PROBLEM REQUIREMENTS: Each line below must be printed again exactly.

[SUPPLIED DATA — start]

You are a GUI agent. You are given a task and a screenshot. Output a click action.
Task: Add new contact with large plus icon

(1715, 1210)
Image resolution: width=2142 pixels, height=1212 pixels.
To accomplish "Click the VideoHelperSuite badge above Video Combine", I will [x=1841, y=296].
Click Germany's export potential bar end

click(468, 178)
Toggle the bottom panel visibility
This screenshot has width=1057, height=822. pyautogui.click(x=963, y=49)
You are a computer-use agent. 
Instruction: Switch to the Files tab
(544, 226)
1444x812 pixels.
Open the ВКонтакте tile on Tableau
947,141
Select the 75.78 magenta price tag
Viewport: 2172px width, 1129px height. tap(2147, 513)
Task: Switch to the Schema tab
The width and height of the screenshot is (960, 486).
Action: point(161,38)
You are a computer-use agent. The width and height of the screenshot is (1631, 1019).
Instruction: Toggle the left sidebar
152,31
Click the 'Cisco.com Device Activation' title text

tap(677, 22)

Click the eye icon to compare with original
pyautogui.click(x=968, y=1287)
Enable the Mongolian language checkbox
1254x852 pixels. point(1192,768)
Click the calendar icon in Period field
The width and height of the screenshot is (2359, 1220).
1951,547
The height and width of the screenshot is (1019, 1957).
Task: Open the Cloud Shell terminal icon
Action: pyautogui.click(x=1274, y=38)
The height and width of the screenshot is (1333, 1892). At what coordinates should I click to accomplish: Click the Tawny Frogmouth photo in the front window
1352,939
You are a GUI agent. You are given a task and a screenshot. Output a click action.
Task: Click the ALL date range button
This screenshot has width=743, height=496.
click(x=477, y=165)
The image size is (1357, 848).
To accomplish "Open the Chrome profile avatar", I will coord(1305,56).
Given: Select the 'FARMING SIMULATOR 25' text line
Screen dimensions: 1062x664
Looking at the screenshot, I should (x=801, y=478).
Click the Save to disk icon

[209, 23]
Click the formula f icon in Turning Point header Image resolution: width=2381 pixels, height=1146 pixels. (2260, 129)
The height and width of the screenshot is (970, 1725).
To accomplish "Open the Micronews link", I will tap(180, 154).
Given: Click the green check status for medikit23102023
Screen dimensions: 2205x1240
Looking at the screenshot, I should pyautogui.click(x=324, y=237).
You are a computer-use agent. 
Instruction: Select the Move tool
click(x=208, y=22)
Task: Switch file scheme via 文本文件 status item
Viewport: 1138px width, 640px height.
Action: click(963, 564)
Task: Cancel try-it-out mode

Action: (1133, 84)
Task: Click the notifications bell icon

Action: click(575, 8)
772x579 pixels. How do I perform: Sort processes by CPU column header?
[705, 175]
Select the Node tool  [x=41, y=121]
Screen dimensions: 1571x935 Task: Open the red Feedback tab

[SUPPLIED DATA — finish]

TASK SOLUTION:
You are a GUI agent. You are given a task and a screenshot. Output a click action.
Task: Add new contact with large plus icon

(1715, 1210)
Image resolution: width=2142 pixels, height=1212 pixels.
To accomplish "Click the VideoHelperSuite badge above Video Combine", I will [x=1841, y=296].
Click Germany's export potential bar end

click(468, 178)
Toggle the bottom panel visibility
This screenshot has width=1057, height=822. pyautogui.click(x=963, y=49)
You are a computer-use agent. 
Instruction: Switch to the Files tab
(544, 226)
1444x812 pixels.
Open the ВКонтакте tile on Tableau
947,141
Select the 75.78 magenta price tag
Viewport: 2172px width, 1129px height. tap(2147, 513)
Task: Switch to the Schema tab
The width and height of the screenshot is (960, 486).
Action: point(161,38)
You are a computer-use agent. The width and height of the screenshot is (1631, 1019).
Instruction: Toggle the left sidebar
152,31
Click the 'Cisco.com Device Activation' title text

tap(677, 22)

Click the eye icon to compare with original
pyautogui.click(x=968, y=1287)
Enable the Mongolian language checkbox
1254x852 pixels. point(1192,768)
Click the calendar icon in Period field
The width and height of the screenshot is (2359, 1220).
1951,547
The height and width of the screenshot is (1019, 1957).
Task: Open the Cloud Shell terminal icon
Action: pyautogui.click(x=1274, y=38)
The height and width of the screenshot is (1333, 1892). At what coordinates should I click to accomplish: Click the Tawny Frogmouth photo in the front window
1352,939
You are a GUI agent. You are given a task and a screenshot. Output a click action.
Task: Click the ALL date range button
This screenshot has width=743, height=496.
click(x=477, y=165)
The image size is (1357, 848).
To accomplish "Open the Chrome profile avatar", I will coord(1305,56).
Given: Select the 'FARMING SIMULATOR 25' text line
Screen dimensions: 1062x664
Looking at the screenshot, I should (x=801, y=478).
Click the Save to disk icon

[209, 23]
Click the formula f icon in Turning Point header Image resolution: width=2381 pixels, height=1146 pixels. (2260, 129)
The height and width of the screenshot is (970, 1725).
To accomplish "Open the Micronews link", I will tap(180, 154).
Given: Click the green check status for medikit23102023
Screen dimensions: 2205x1240
Looking at the screenshot, I should pyautogui.click(x=324, y=237).
You are a computer-use agent. 
Instruction: Select the Move tool
click(x=208, y=22)
Task: Switch file scheme via 文本文件 status item
Viewport: 1138px width, 640px height.
Action: click(963, 564)
Task: Cancel try-it-out mode

Action: (1133, 84)
Task: Click the notifications bell icon

Action: click(575, 8)
772x579 pixels. How do I perform: Sort processes by CPU column header?
[705, 175]
Select the Node tool  [x=41, y=121]
Screen dimensions: 1571x935 Task: Open the red Feedback tab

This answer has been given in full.